* [Objective] Update the entries below by replacing every "Switch" with "Change" and leaving everything else the same.

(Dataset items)

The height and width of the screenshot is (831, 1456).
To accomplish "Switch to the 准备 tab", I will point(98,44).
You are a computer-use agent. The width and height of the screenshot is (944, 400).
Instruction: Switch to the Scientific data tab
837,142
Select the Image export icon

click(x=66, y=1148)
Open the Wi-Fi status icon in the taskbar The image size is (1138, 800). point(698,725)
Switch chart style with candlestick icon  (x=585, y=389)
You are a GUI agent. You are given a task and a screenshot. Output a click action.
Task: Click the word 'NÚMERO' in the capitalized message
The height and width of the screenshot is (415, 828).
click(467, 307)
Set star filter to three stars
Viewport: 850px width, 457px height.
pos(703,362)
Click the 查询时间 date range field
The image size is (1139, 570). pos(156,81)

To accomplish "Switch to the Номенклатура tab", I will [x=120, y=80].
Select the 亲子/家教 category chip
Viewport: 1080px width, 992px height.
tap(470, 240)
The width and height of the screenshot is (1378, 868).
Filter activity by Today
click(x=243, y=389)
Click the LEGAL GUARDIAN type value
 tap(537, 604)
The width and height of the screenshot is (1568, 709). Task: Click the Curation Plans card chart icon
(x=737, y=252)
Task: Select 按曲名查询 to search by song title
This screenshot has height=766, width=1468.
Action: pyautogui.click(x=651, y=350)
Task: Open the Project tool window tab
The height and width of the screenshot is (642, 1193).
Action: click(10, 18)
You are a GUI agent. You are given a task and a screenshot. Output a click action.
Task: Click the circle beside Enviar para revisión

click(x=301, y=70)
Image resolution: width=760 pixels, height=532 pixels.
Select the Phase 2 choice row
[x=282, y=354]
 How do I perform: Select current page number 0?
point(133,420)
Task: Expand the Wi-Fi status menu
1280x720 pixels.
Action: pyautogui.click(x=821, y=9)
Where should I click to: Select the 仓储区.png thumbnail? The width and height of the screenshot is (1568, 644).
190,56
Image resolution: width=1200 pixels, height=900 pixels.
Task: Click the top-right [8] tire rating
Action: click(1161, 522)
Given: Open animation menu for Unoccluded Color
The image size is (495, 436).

* [Task result]
The height and width of the screenshot is (831, 1456).
To accomplish "Change to the 准备 tab", I will point(98,44).
You are a computer-use agent. The width and height of the screenshot is (944, 400).
Instruction: Change to the Scientific data tab
837,142
Select the Image export icon

click(x=66, y=1148)
Open the Wi-Fi status icon in the taskbar The image size is (1138, 800). point(698,725)
Change chart style with candlestick icon  (x=585, y=389)
You are a GUI agent. You are given a task and a screenshot. Output a click action.
Task: Click the word 'NÚMERO' in the capitalized message
The height and width of the screenshot is (415, 828).
click(467, 307)
Set star filter to three stars
Viewport: 850px width, 457px height.
pos(703,362)
Click the 查询时间 date range field
The image size is (1139, 570). pos(156,81)

To accomplish "Change to the Номенклатура tab", I will [x=120, y=80].
Select the 亲子/家教 category chip
Viewport: 1080px width, 992px height.
tap(470, 240)
The width and height of the screenshot is (1378, 868).
Filter activity by Today
click(x=243, y=389)
Click the LEGAL GUARDIAN type value
 tap(537, 604)
The width and height of the screenshot is (1568, 709). Task: Click the Curation Plans card chart icon
(x=737, y=252)
Task: Select 按曲名查询 to search by song title
This screenshot has height=766, width=1468.
Action: pyautogui.click(x=651, y=350)
Task: Open the Project tool window tab
The height and width of the screenshot is (642, 1193).
Action: click(10, 18)
You are a GUI agent. You are given a task and a screenshot. Output a click action.
Task: Click the circle beside Enviar para revisión

click(x=301, y=70)
Image resolution: width=760 pixels, height=532 pixels.
Select the Phase 2 choice row
[x=282, y=354]
 How do I perform: Select current page number 0?
point(133,420)
Task: Expand the Wi-Fi status menu
1280x720 pixels.
Action: pyautogui.click(x=821, y=9)
Where should I click to: Select the 仓储区.png thumbnail? The width and height of the screenshot is (1568, 644).
190,56
Image resolution: width=1200 pixels, height=900 pixels.
Task: Click the top-right [8] tire rating
Action: click(1161, 522)
Given: Open animation menu for Unoccluded Color
The image size is (495, 436).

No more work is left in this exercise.